Returning from the called function will pop the top frame off the stack, perhaps leaving a return value. The more general act of popping one or more frames off the stack to resume execution elsewhere in the program is called stack unwinding and must be performed when non-local control structures are used, such as those used for exception handling. In this case, the stack frame of a function contains one or more entries specifying exception handlers. When an exception is thrown, the stack is unwound until a handler is found that is prepared to handle (catch) the type of the thrown exception.
Some languages have other control structures that require general unwinding. Pascal allows a global goto statement to transfer control out of a nested function and into a previously invoked outer function. This operation requires the stack to be unwound, removing as many stack frames as necessary to restore the proper context to transfer control to the target statement within the enclosing outer function. Similarly, C has the
longjmp functions that act as non-local gotos. Common Lisp allows control of what happens when the stack is unwound by using the
unwind-protect special operator.
When applying a continuation, the stack is (logically) unwound and then rewound with the stack of the continuation. This is not the only way to implement continuations; for example, using multiple, explicit stacks, application of a continuation can simply activate its stack and wind a value to be passed. The Scheme programming language allows arbitrary thunks to be executed in specified points on "unwinding" or "rewinding" of the control stack when a continuation is invoked.
The call stack can sometimes be inspected as the program is running. Depending on how the program is written and compiled, the information on the stack can be used to determine intermediate values and function call traces. This has been used to generate fine-grained automated tests, and in cases like Ruby and Smalltalk, to implement first-class continuations. As an example, the GNU Debugger (GDB) implements interactive inspection of the call stack of a running, but paused, C program.
Taking regular-time samples of the call stack can be useful in profiling the performance of programs, because if a subroutine's pointer appears on the call stack sampling data many times, it is likely a code bottleneck and should be inspected for performance problems.
In a language with free pointers or non-checked array writes (such as in C), the mixing of control flow data which affects the execution of code (the return addresses or the saved frame pointers) and simple program data (parameters or return values) in a call stack is a security risk, possibly exploitable through stack buffer overflows as the most common type of buffer overflows.
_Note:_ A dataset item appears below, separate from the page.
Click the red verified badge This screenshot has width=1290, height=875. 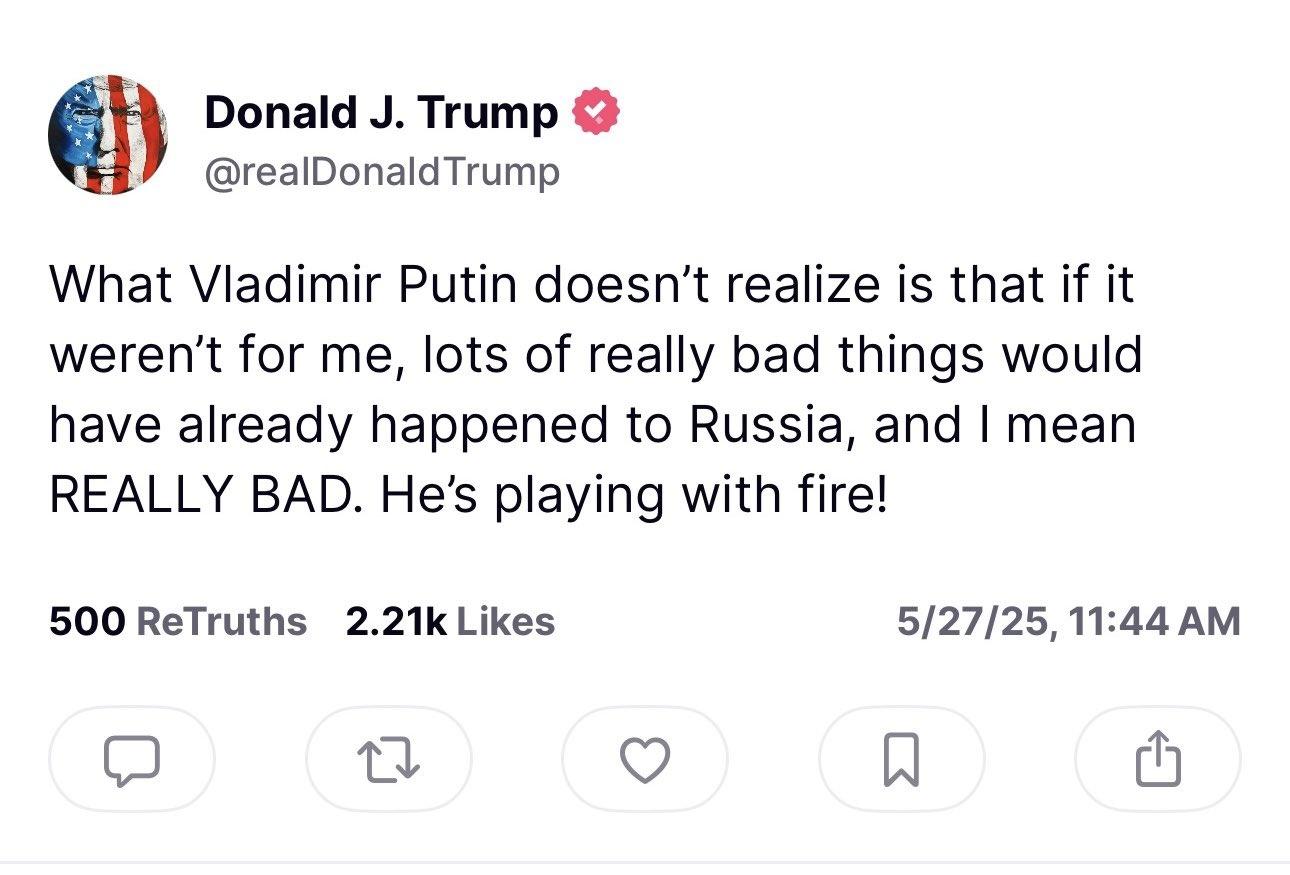coord(596,113)
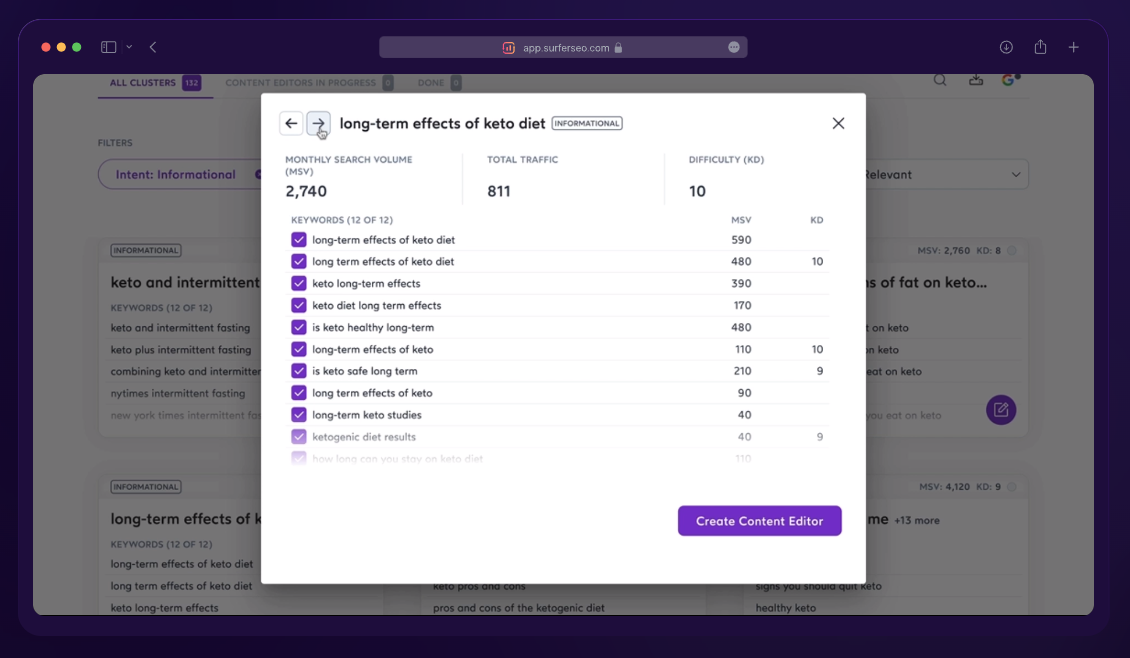Go to previous cluster with left arrow
Screen dimensions: 1130x658
(x=291, y=123)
One of such attacks involves filling one buffer with arbitrary executable code, and then overflowing the same or some other buffer to overwrite some return address with a value that points directly to the executable code. As a result, when the function returns, the computer executes that code. This kind of an attack can be easily blocked with W^X. Similar attacks can succeed even with W^X protection enabled, including the return-to-libc attack or the attacks coming from return-oriented programming. Various mitigations have been proposed, such as storing arrays in a completely separate location from the return stack, as is the case in the Forth programming language.